The issue is I am getting some unexpectedly low token per second when I run smaller models like Llama-3.1-3B Q4_K_M GGUF from unsloth. I am getting only 180 tok/s while according to the bandwidth of V100 which is reported by Bandwidth test D2D is around 800 GB/s. The bandwidth utilisation stays 35% when I run smaller models like 3-7B, but when I run a 31B dense model I get 30tok/s which is sorta expected and Bandwidth Utilisation of 82%.
I did all optimisations like NUMA bindings etc, driver is also latest from Nvidia, I am using LLama.cpp with Flash Attention enabled, All layers are on GPU.
Is anybody using V100 / Tesla cards or Local GPU setup has optimised it? I am not quite getting the math behind it, smaller models should give higher token/s provided the GPU bandwidth.

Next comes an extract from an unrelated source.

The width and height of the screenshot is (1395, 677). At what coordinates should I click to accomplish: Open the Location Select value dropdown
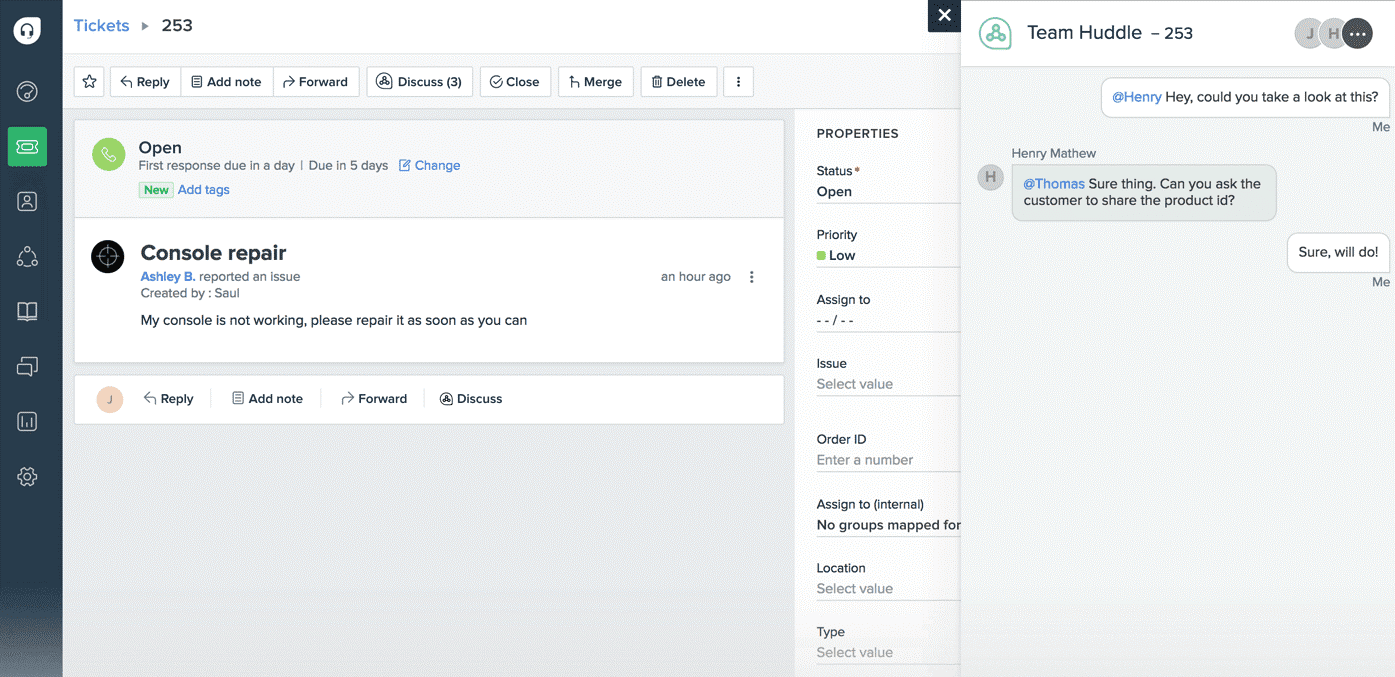click(x=855, y=588)
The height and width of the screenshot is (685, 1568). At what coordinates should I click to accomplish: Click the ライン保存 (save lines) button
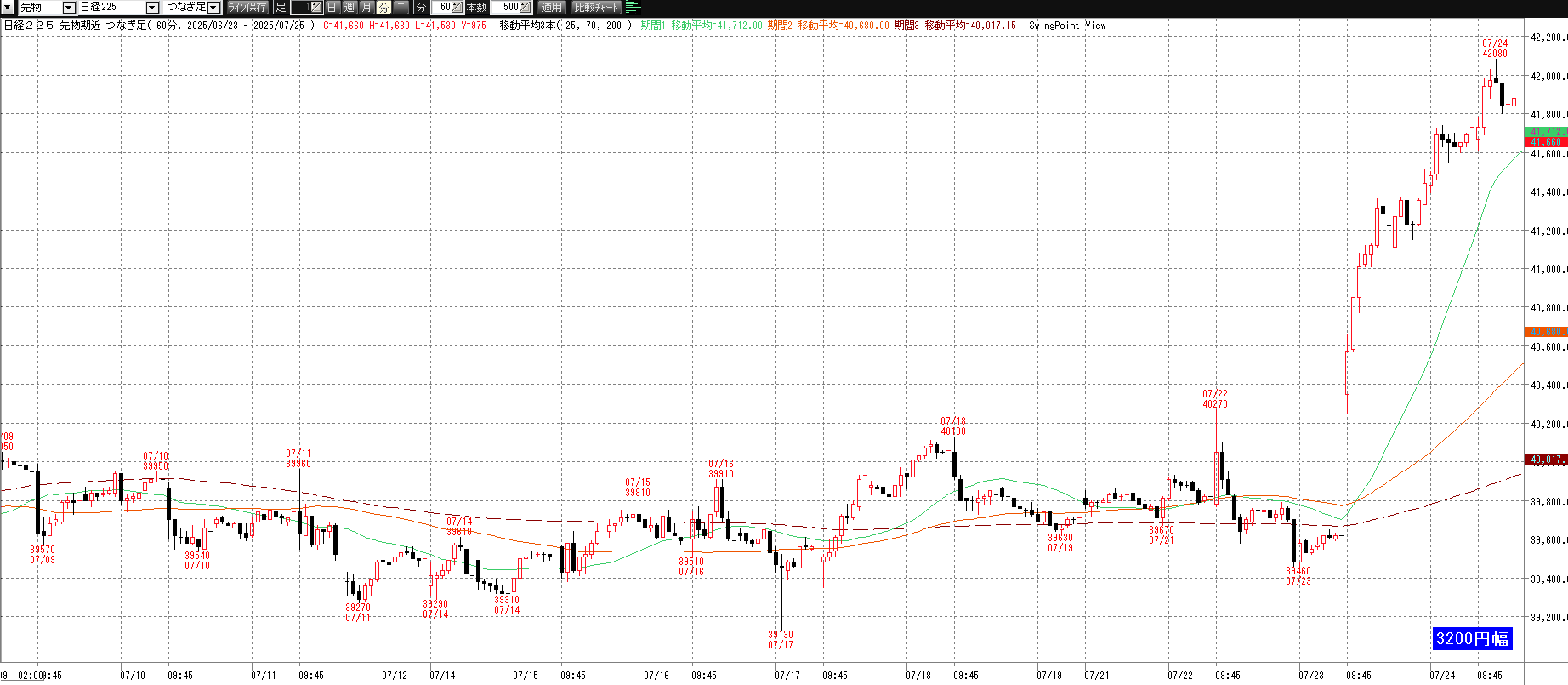click(247, 8)
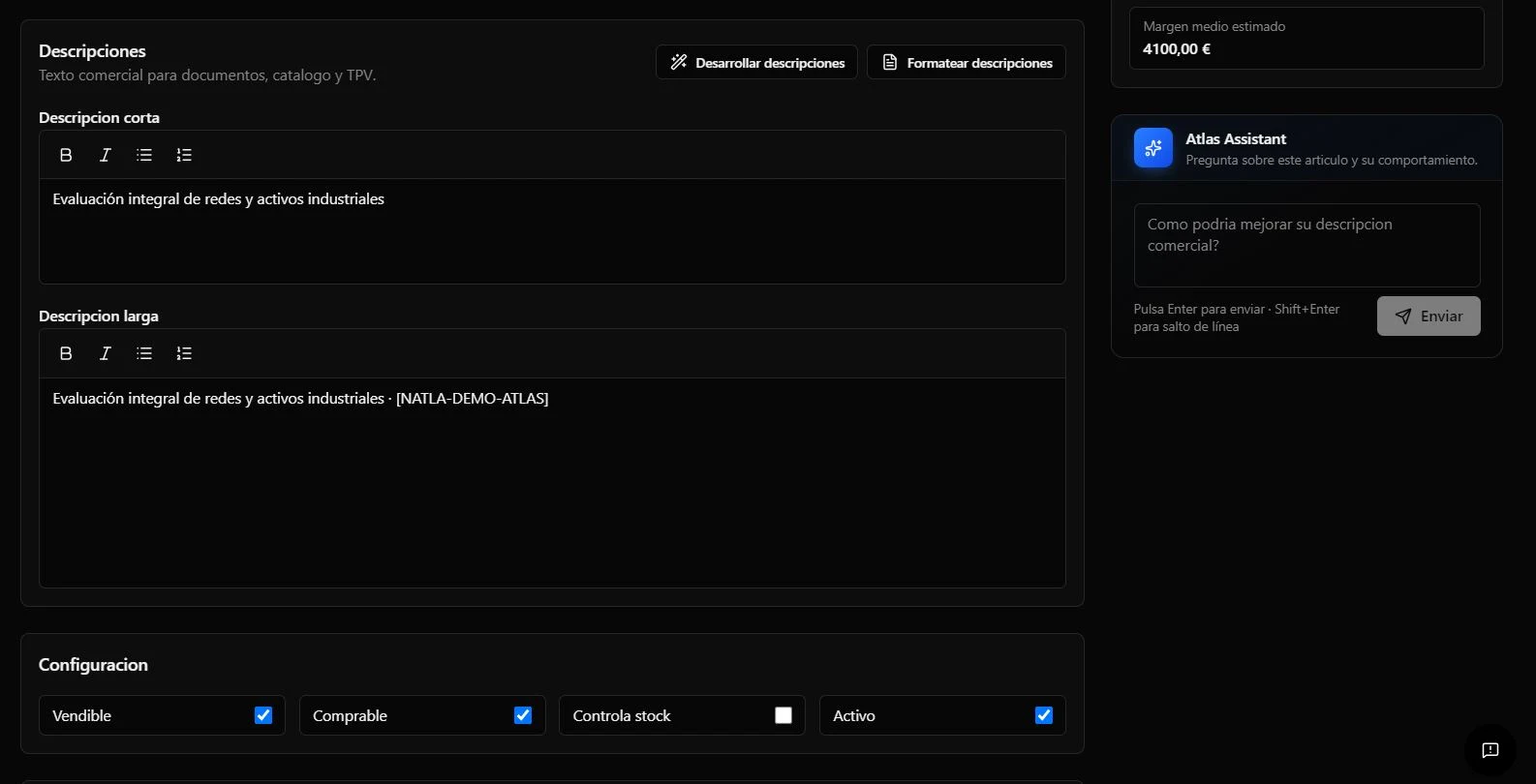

What could potentially be bottleneck in this setup ?
SSOMGDSJD@reddit
Your numbers match mine, I run sxm2 v100 32gb via an adapter board. The small models are compute bound, they don't use enough memory to saturate your hbm2 bandwidth. The dense at 82% sat and 30 tok/s is pretty close to optimal performance on our old dog cards learning new tricks, and tells you that your set up is in good shape
MelodicRecognition7@reddit
1 or 2 CPU setup? If 2 then run llama.cpp on the CPU where GPU is physically connected to avoid NUMA overhead..
abmateen@reddit (OP)
Already did use NUMA properly binded CPU and GPU
MelodicRecognition7@reddit
disable HyperThreading and enable Turbo Boost, high CPU frequency is crucial even for "GPU-only" inference because CPU is still doing like 20% of the work.
abmateen@reddit (OP)
Thanks I will try it.
Plastic-Stress-6468@reddit
Maybe the GPU is the bottleneck? Instead of being memory bandwidth bound, maybe you are compute bound?
abmateen@reddit (OP)
How to check any idea?
MelodicRecognition7@reddit
check
nvidia-smiabmateen@reddit (OP)
Nvitop and nvidia-smi says Sm% 99 but GMBW is very low when I run smaller model like hardly 35%
abmateen@reddit (OP)
How to check? Any idea?